[Extracted data entries]
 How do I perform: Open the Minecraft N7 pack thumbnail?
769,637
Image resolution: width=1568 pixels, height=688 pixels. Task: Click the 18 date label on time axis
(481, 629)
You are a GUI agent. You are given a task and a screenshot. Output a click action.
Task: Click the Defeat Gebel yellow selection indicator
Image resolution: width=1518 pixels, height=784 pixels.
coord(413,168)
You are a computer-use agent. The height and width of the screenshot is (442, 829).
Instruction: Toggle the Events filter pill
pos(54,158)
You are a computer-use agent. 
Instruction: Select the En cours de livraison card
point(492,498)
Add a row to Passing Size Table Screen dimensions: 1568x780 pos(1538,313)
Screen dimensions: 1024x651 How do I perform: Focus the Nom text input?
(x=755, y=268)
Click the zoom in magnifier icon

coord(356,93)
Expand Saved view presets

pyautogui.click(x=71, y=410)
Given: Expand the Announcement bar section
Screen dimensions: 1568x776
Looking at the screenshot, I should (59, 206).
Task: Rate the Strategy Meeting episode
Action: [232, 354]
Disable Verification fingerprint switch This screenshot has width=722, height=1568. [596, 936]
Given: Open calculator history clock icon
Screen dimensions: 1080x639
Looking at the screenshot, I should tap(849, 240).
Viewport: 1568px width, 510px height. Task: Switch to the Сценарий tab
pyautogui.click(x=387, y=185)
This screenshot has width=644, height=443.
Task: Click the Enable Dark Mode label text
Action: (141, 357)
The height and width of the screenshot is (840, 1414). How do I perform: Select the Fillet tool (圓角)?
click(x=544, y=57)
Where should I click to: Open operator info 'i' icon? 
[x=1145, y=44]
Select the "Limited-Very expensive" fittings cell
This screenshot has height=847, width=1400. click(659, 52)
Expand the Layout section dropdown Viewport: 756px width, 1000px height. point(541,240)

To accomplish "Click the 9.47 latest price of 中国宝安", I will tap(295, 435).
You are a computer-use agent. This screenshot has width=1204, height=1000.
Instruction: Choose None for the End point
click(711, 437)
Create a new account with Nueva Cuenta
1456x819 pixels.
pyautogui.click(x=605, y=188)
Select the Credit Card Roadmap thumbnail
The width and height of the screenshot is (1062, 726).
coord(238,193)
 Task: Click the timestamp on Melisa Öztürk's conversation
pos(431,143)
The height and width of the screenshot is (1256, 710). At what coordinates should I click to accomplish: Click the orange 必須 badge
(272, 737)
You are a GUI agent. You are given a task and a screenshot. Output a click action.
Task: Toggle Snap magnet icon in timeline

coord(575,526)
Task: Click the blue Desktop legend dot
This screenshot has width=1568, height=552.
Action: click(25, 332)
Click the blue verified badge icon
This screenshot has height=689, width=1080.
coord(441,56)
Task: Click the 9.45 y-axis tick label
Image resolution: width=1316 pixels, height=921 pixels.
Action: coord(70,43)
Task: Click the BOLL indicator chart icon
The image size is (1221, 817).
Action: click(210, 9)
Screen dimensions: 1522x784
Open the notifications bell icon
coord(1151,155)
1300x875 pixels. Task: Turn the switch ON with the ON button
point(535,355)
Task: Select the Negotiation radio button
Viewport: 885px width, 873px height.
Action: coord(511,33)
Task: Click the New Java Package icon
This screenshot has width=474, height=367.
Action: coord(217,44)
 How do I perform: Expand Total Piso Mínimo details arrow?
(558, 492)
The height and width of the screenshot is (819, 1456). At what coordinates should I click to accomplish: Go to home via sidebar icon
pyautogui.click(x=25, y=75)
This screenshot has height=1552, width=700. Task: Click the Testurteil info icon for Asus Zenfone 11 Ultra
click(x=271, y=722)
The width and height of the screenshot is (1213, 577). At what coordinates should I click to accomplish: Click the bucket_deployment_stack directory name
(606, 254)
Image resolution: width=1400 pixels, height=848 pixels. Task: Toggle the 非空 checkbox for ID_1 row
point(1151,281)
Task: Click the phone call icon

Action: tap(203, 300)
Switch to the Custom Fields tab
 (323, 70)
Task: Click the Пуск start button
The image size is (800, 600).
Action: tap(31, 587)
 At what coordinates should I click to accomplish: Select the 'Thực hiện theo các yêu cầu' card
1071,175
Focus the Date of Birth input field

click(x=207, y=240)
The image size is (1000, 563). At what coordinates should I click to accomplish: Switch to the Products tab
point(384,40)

= ACTIVITY =
Across all of the records above, how many lines include the string "computer"? Answer with one number only.

= ANSWER TO THE EXERCISE =
3